● DATASET RECORDS:

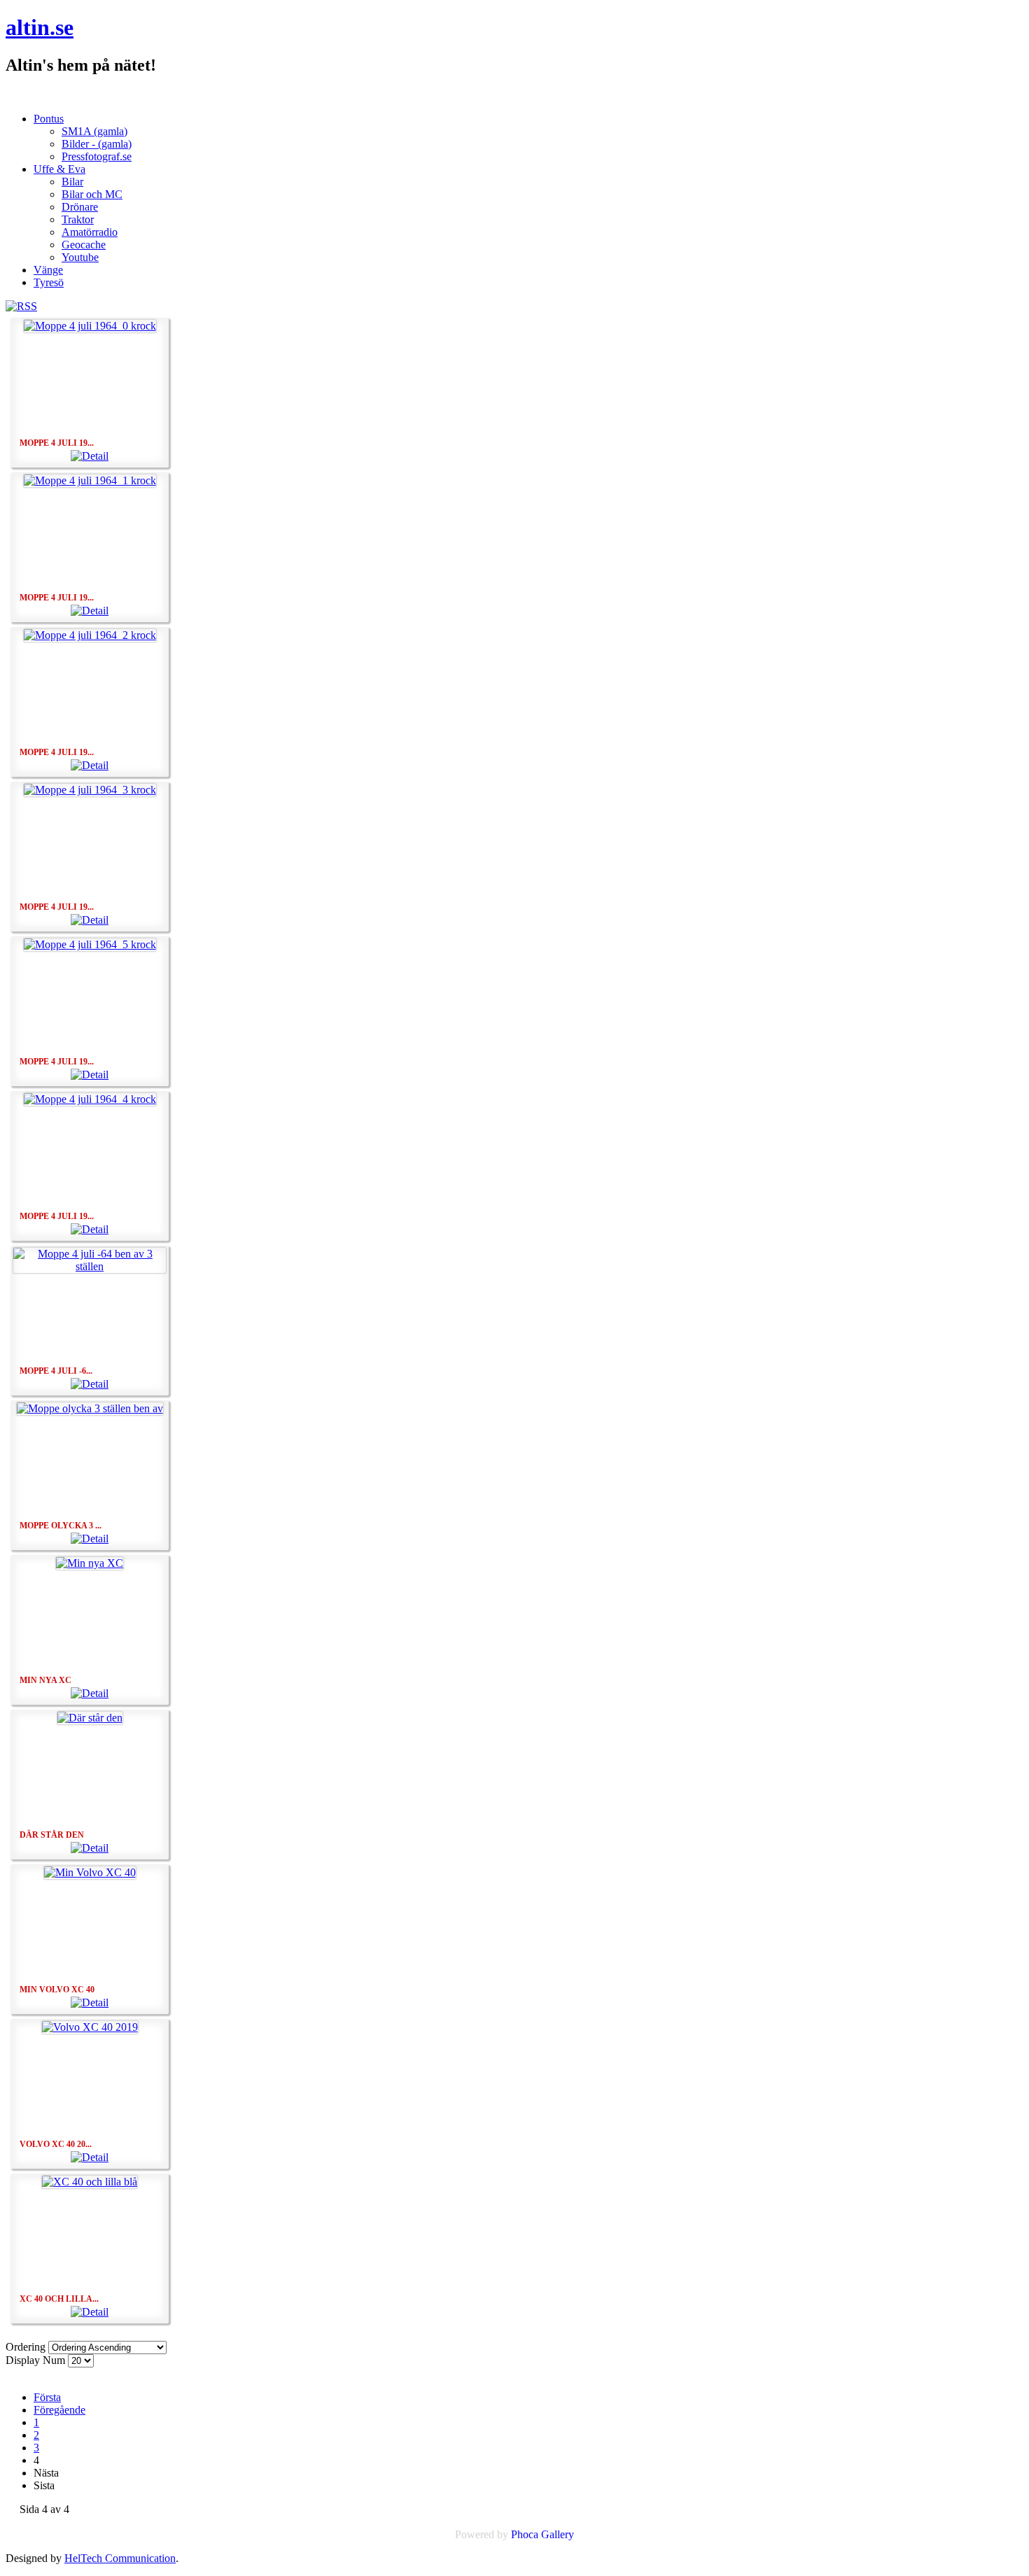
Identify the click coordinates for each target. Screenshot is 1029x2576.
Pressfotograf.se (97, 156)
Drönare (80, 207)
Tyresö (49, 282)
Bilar (72, 182)
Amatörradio (90, 232)
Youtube (80, 257)
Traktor (78, 219)
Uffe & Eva (59, 169)
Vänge (48, 270)
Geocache (84, 245)
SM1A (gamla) (94, 131)
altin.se (40, 27)
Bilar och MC (92, 194)
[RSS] (21, 306)
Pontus (49, 119)
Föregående (59, 2410)
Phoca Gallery (542, 2534)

● STATED TASK:
Repeat all of the material above word for word, omitting the picture.

● FINISHED ANSWER:
Identify the click coordinates for each target. Screenshot is 1029x2576.
Pressfotograf.se (97, 156)
Drönare (80, 207)
Tyresö (49, 282)
Bilar (72, 182)
Amatörradio (90, 232)
Youtube (80, 257)
Traktor (78, 219)
Uffe & Eva (59, 169)
Vänge (48, 270)
Geocache (84, 245)
SM1A (gamla) (94, 131)
altin.se (40, 27)
Bilar och MC (92, 194)
[RSS] (21, 306)
Pontus (49, 119)
Föregående (59, 2410)
Phoca Gallery (542, 2534)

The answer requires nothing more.